Quad Core 2.4 GHZ APU Fusion Processor w/ 6550D GPU

2GB DDR3 1333 RAM

650 Watt PSU

 

I have done this twice now and it does not even get past 0%, and have to do a hard reset.  The new hard drive was formatted via unRaid software.  This was done after I stopped the parity check, and restarted it. The parity is orange (would love to attach picture but it is bigger than size allows).  I have attached the syslog.txt, but what good it does since my last restart I am unsure what you will get from it...hoping something. 

 

Issues:

 

I want my array to start up and get past parity check, if all the data is on there it should be about 1TB worth of data.  If some was lost in the replacing of good drive by mistake, then there will be less...either way gotta get past parity check to find out.

 

If I have my data (or some) great, if not, then I need to know what was fragmented and worthless so I can start replacing it.  I do not know how data is stored on the hard drives, so if it was fragmented does it automatically go away or will it keep some of the data.  For the most part, the server holds .iso files so they are gigs worth of data.  I lost two drives, and I know unRaid does not account for this.  If you can help me recover what data has been saved to the parity, great, if not I have already reconciled that I may have lost everything due to my own stupidity, and will honestly just need help starting my array please.  If the data is all fragmented to the point that I will not have complete .iso files, then I would rather just start over fresh.  Give me options please.

 

I am pretty novice at all this, and I do not know much, so do treat me as such.  You ask what version I am using, and I do not even know how to tell this.  The unRaid webpage //tower/main says version 5.0 beta 14.  I do not even remember having a choice on which one it uses.  I have only had this server up for a month and the past month since then has been waiting for hard drives to come in.  I did buy a cold drive, so I do not have to go through this again, but anyway, is there anyone out there that can get my parity check to work so I can see what data has been lost/fragmented and start getting data back on there?  Thanks

syslog.txt

I don't know if this will work or not, but it honestly won't hurt anything any worse than it already is, so here goes.

 

Unassign the parity drive so it's not participating, then tell unraid to trust the array so you can start it.

 

On a positive note, individual files are never fragmented across multiple drives, so if you can copy the file off of the disk, it should be ok.

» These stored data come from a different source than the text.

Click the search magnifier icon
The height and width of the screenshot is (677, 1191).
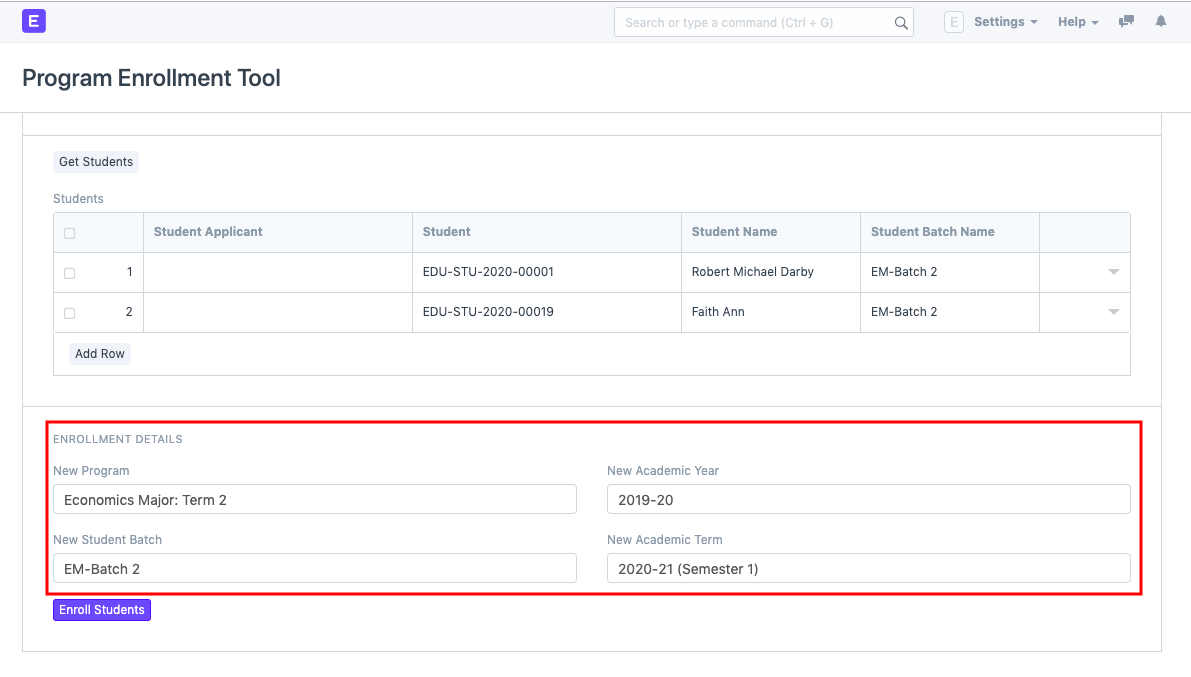[899, 21]
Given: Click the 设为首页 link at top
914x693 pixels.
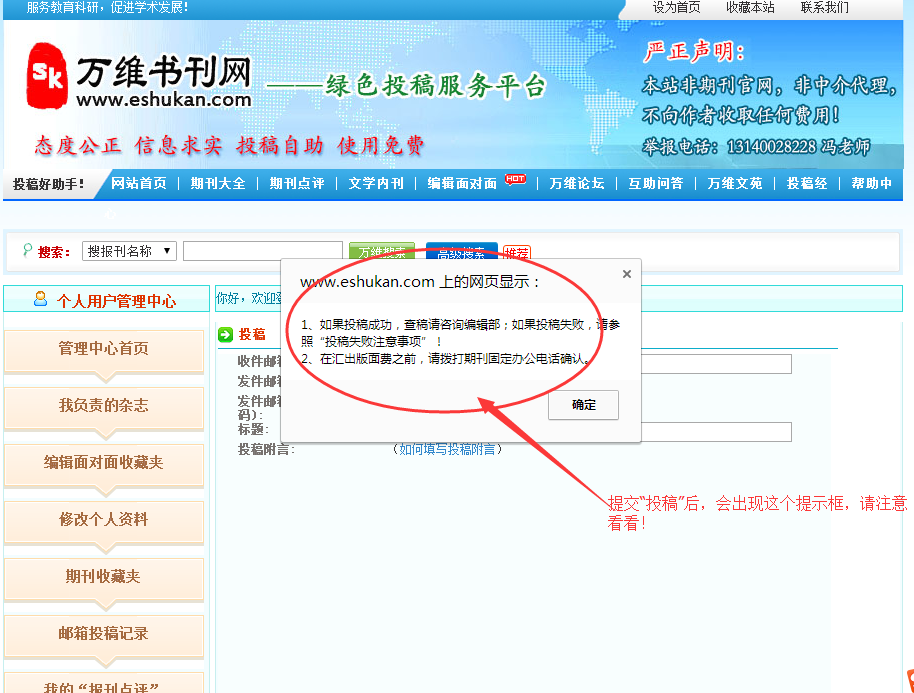Looking at the screenshot, I should 677,7.
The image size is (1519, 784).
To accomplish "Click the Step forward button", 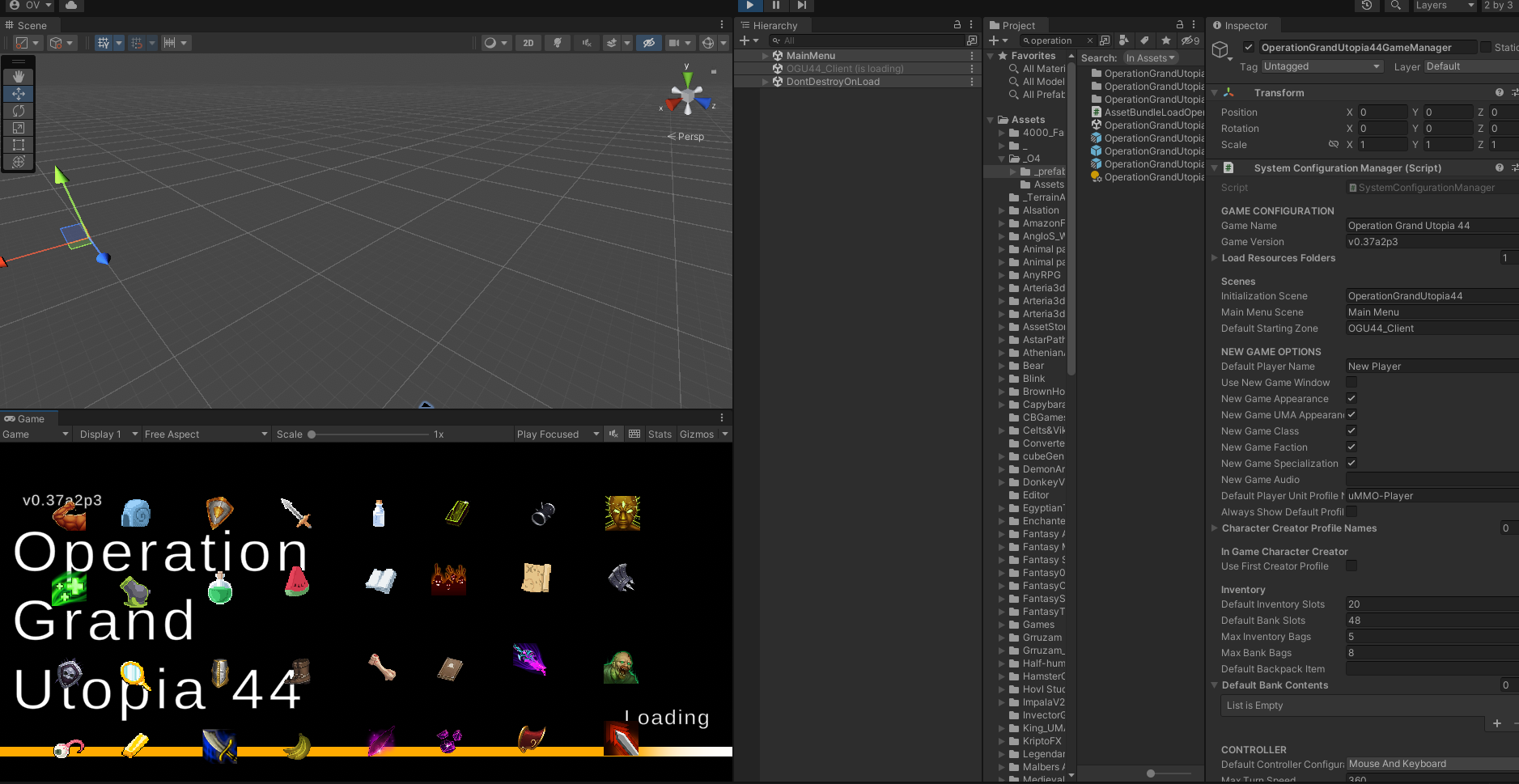I will [x=801, y=6].
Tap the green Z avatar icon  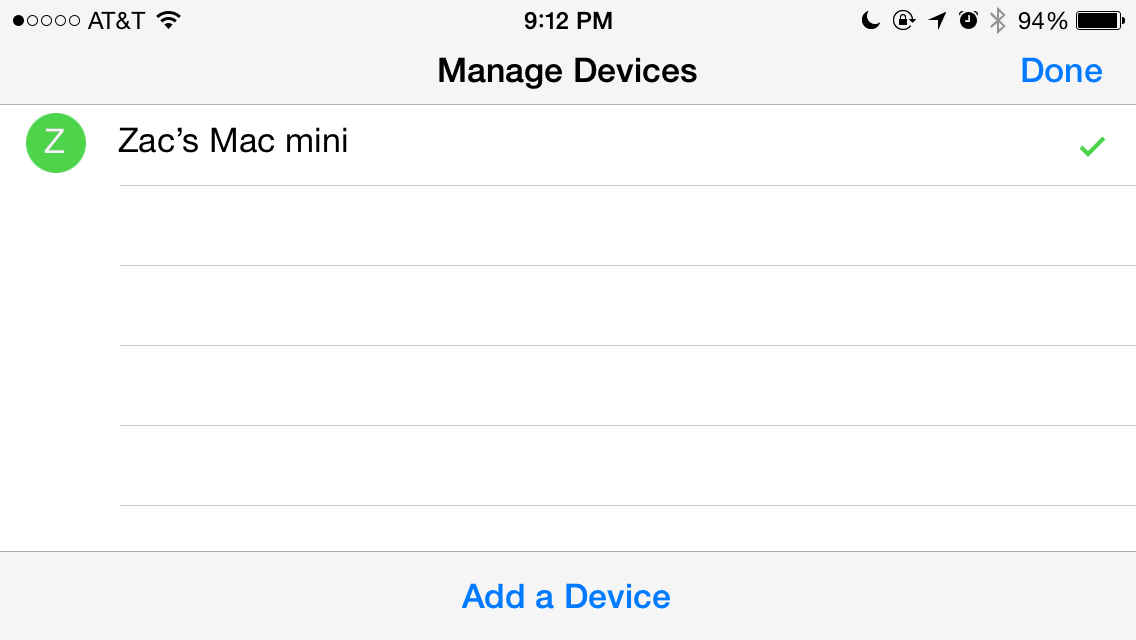tap(56, 143)
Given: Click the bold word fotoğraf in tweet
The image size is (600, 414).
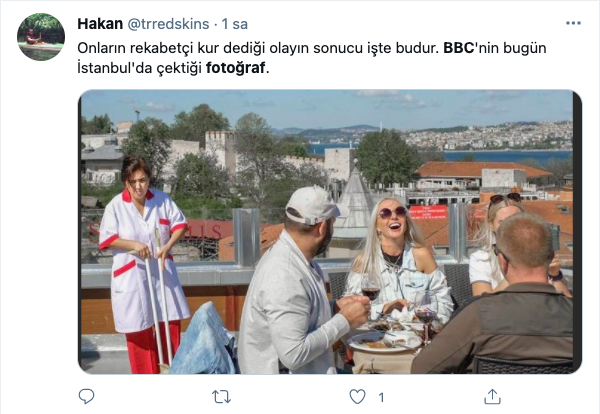Looking at the screenshot, I should coord(235,68).
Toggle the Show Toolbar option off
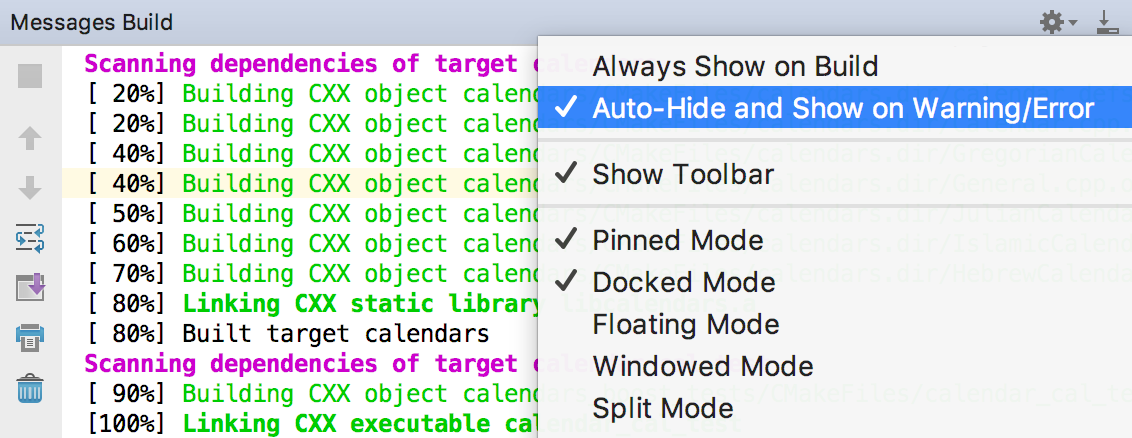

Directories can be split so that some of the files are in one drive, and other files elsewhere, but if the file exists on a drive, it's the whole file.

I'm not sure why you did TRUST MY ARRAY. The array was decidedly untrustworthy. I think you wanted to click on the New Config utility.

 

The syslog is only 20 seconds long and does not show any problems.

 

If I'm understanding, you have two blank replacement drives, three data drives, and an invalid parity drive. If all of theses drives are good then the parity check should complete and the web interface should not crash.

 

How did you determine which drive had failed? It appears to still be in the array.

 

Post SMART reports for all the drives.

What specific make/model power supply are you using? 

Have you run a memory test? (preferably overnight)

 

It sounds like you have hardware issues that need to be resolved first.

 

The web-interface does not just "crash" (not unless something uses up all available memory)

Hard-resets are almost never the answer.  Forcing parity to be considered valid and trusting the array as you seem to have done is almost always the WRONG step to take when having problems.

 

UDMA CRC errors (checksum errors in the communicating with the drive) are indications of noise pickup on SATA connections.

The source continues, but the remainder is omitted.